Jovanovic sued the supplement companies. In doing so, he joined a list of athletes—at least five—who sued supplement manufacturers. "When athletes flunk strict drug tests, it can cost them plenty—missed competitions, lost salary, endorsement deals." Some athletes have sued for damages, alleging damage to their reputation and lost opportunities. Contaminated and tainted supplements "can lead to arrest and criminal prosecution; in others, the bad press alone can have a devastating effect upon consumer confidence and a company’s bottom line—sometimes even before the alleged contamination is confirmed.... If the contamination involves a substance banned in competitive sports, a lawsuit may be filed..." The suits allege that the tainted powders, pills and liquids "caused them to fail tests designed to spot cheaters." He filed a lawsuit against Century Foods International in Wisconsin over his 2001 failed drug test in October 2005. The manufacturer and other defendants denied liability, and said there was no impurity in their product. This lawsuit was dismissed by agreement on April 12, 2006, in Salt Lake City.

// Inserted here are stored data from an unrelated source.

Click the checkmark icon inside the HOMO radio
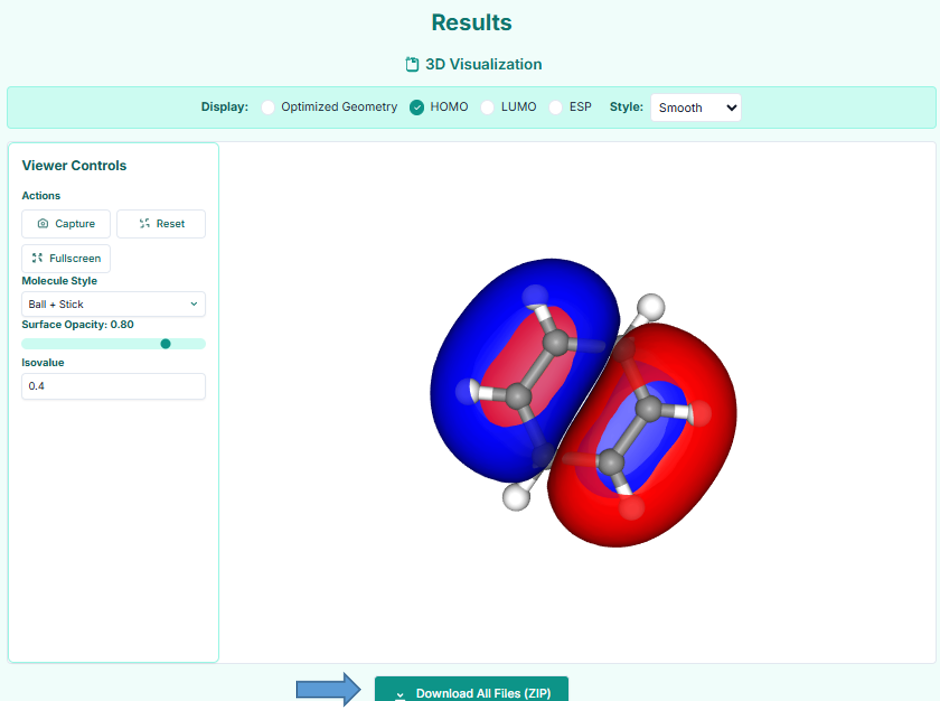Image resolution: width=940 pixels, height=708 pixels. pos(416,106)
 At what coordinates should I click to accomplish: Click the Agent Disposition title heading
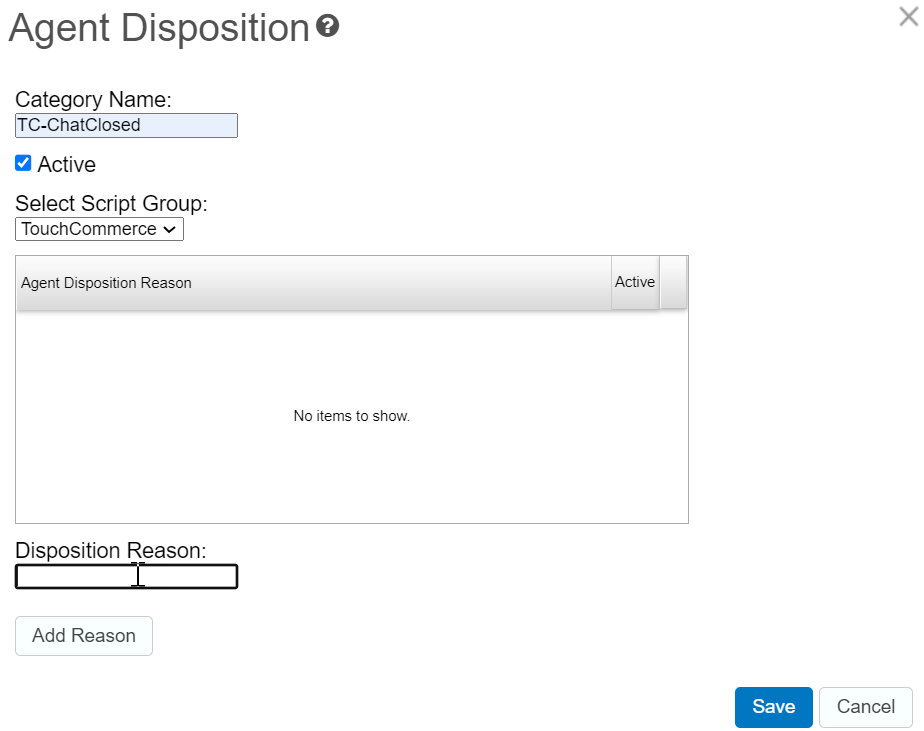pyautogui.click(x=159, y=28)
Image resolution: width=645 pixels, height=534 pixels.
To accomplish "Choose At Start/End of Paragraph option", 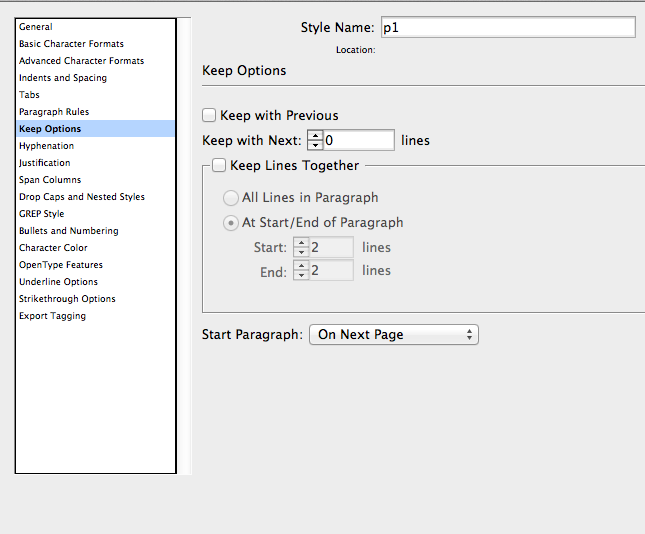I will pos(231,223).
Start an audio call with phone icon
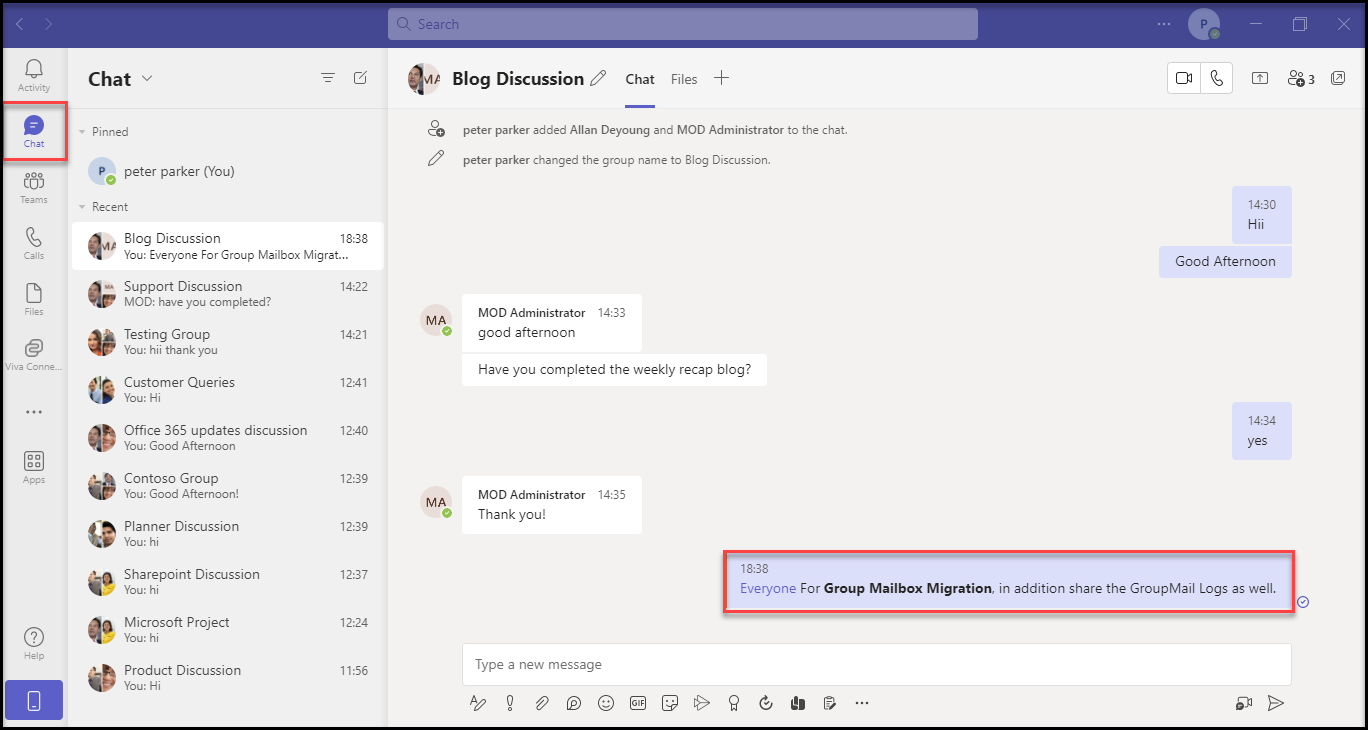1368x730 pixels. point(1216,79)
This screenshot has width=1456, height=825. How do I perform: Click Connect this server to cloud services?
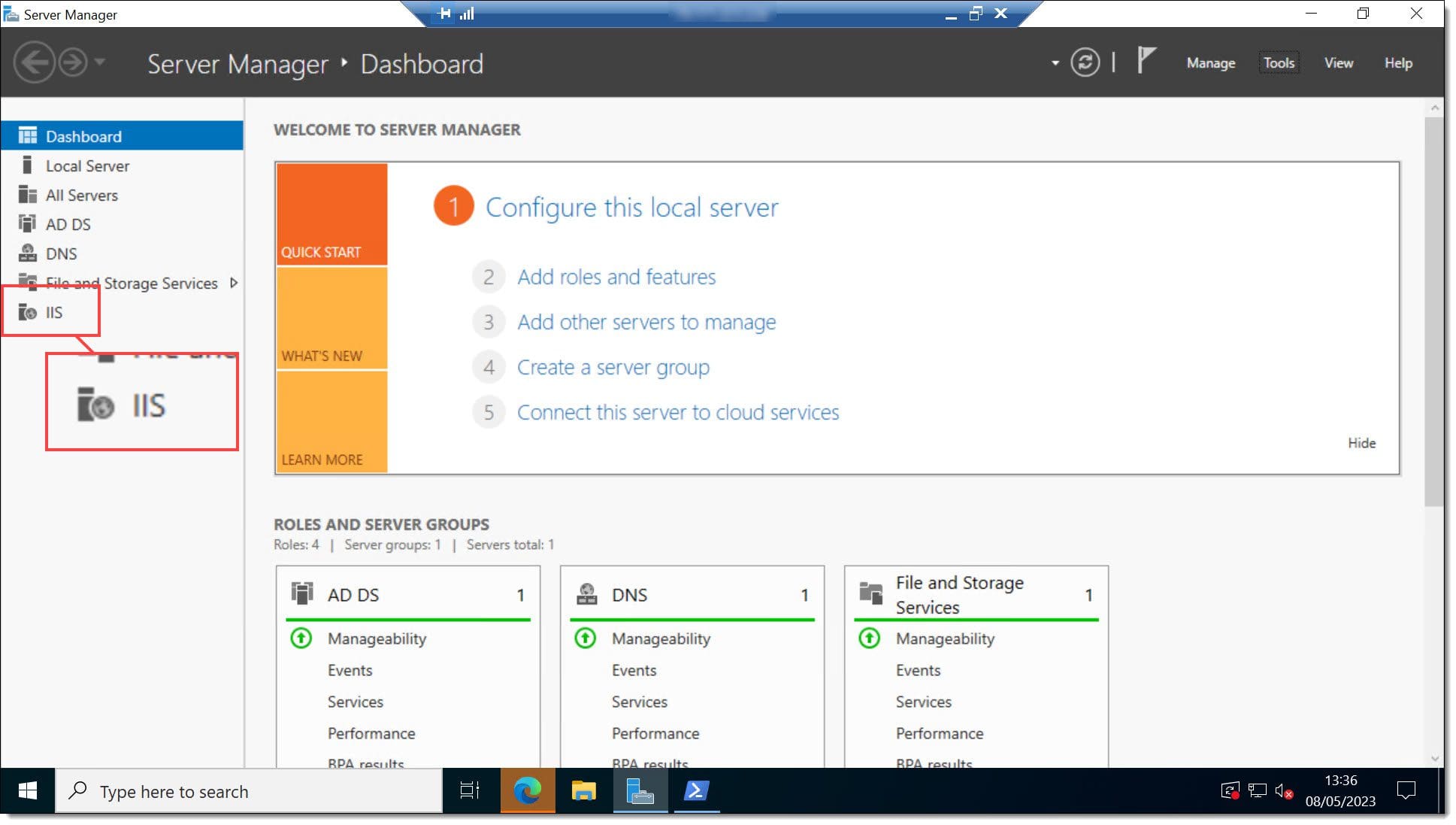click(678, 411)
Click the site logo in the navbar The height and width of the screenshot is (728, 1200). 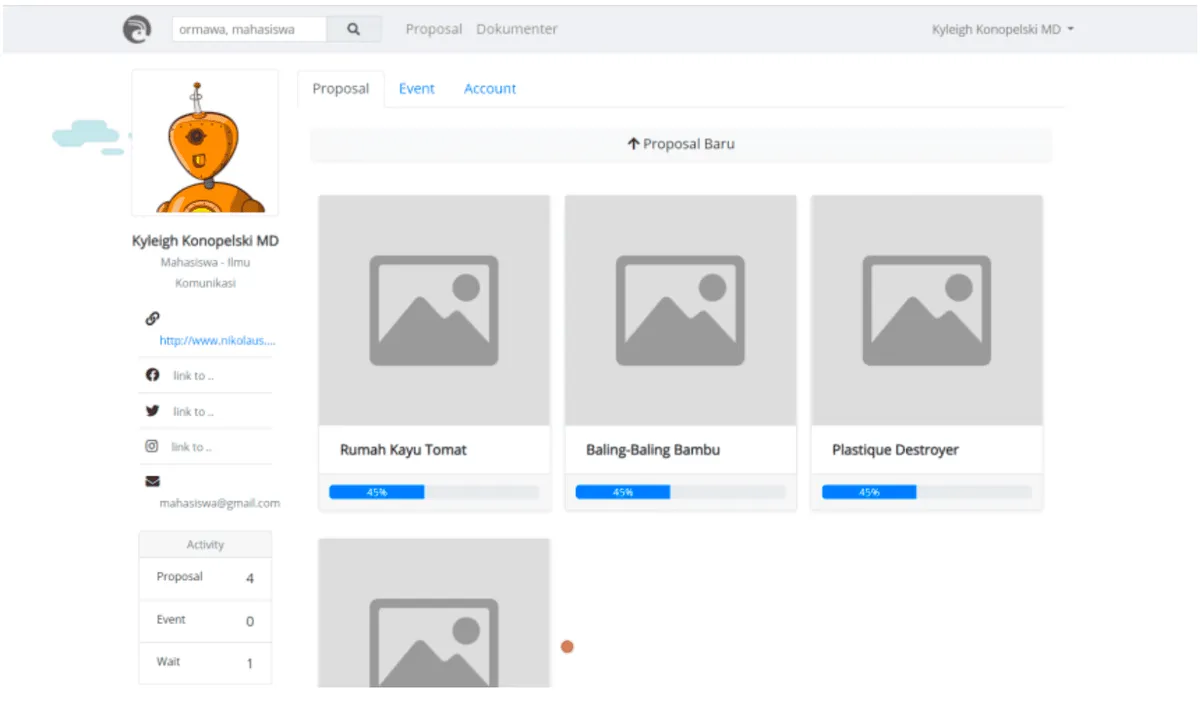click(x=137, y=30)
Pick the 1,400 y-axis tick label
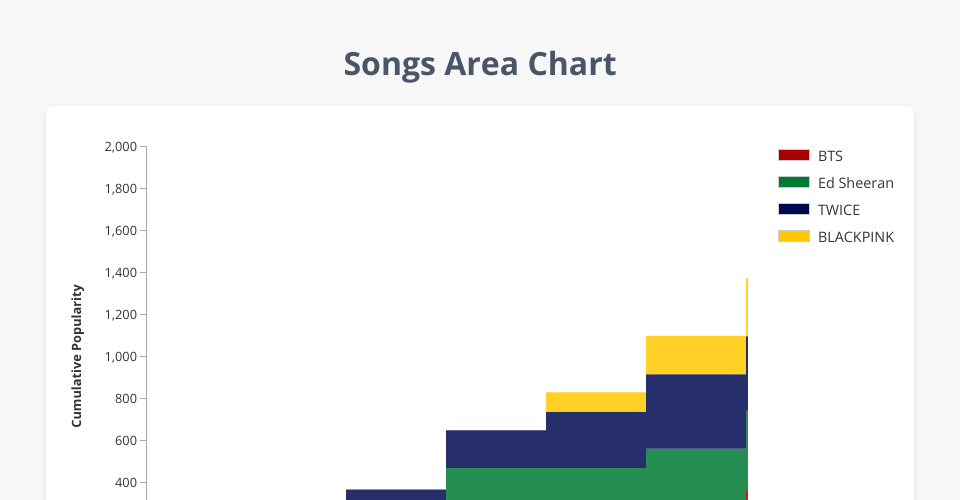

Such contamination has been a common problem. (Note: An Olympic accredited testing lab in 2002 found 94 of 634 supplement samples were tainted. Substances not listed on the label were present and would trigger positive drug tests. Likewise, a 2007 report said "about 25% of supplement samples contained low levels of steroid and/or stimulant contamination". So U.S. bobsledder Pavle Jovanovic and NFL running back Mike Cloud blamed doping positives on tainted protein powders. World-class swimmer Kicker Vencill and Hans Knauss (Austrian skier) successfully "sued supplement manufacturers for their flunked doping tests.") Bad labeling, lying, intentional (Note: For example, Clenbuterol (an unapproved drug) was in a supplement product. This energy and fat loss supplement was found to contain undeclared sibutramine, a controlled substance appetite suppressant. The FDA issued a public warning that unsuspecting consumers could be injured due to increased blood pressure and heart rate, a risk for those with heart problems. The FDA wrote on its website there were "only 'trace amounts' were found but FDA lab tests showed that the product contained 'a significant amount of sibutramine per dosage unit.) or accidental cross-contamination, and poor manufacture are all potentially implicated. (Note: Travis Tygart, a US Anti-Doping Agency lawyer, noted that a facility's poor cleaning of machines used to package several supplement types could result in cross-contamination.) When supplement companies are sued, they typically deny wrongdoing and counter that the players are blame shifting to hide their own guilt. They may even counter sue and allege defamation and trade libel.

== Death ==
On May 9, 2020, the United States bobsled and skeleton team announced that Jovanovic had died by suicide on May 3.

Mesler said that Jovanovic was his "personal legend", and "the athlete that set the standard for focus, dedication, meticulousness, and drive" in his life and for the team. "Pavle was king. He WAS the standard."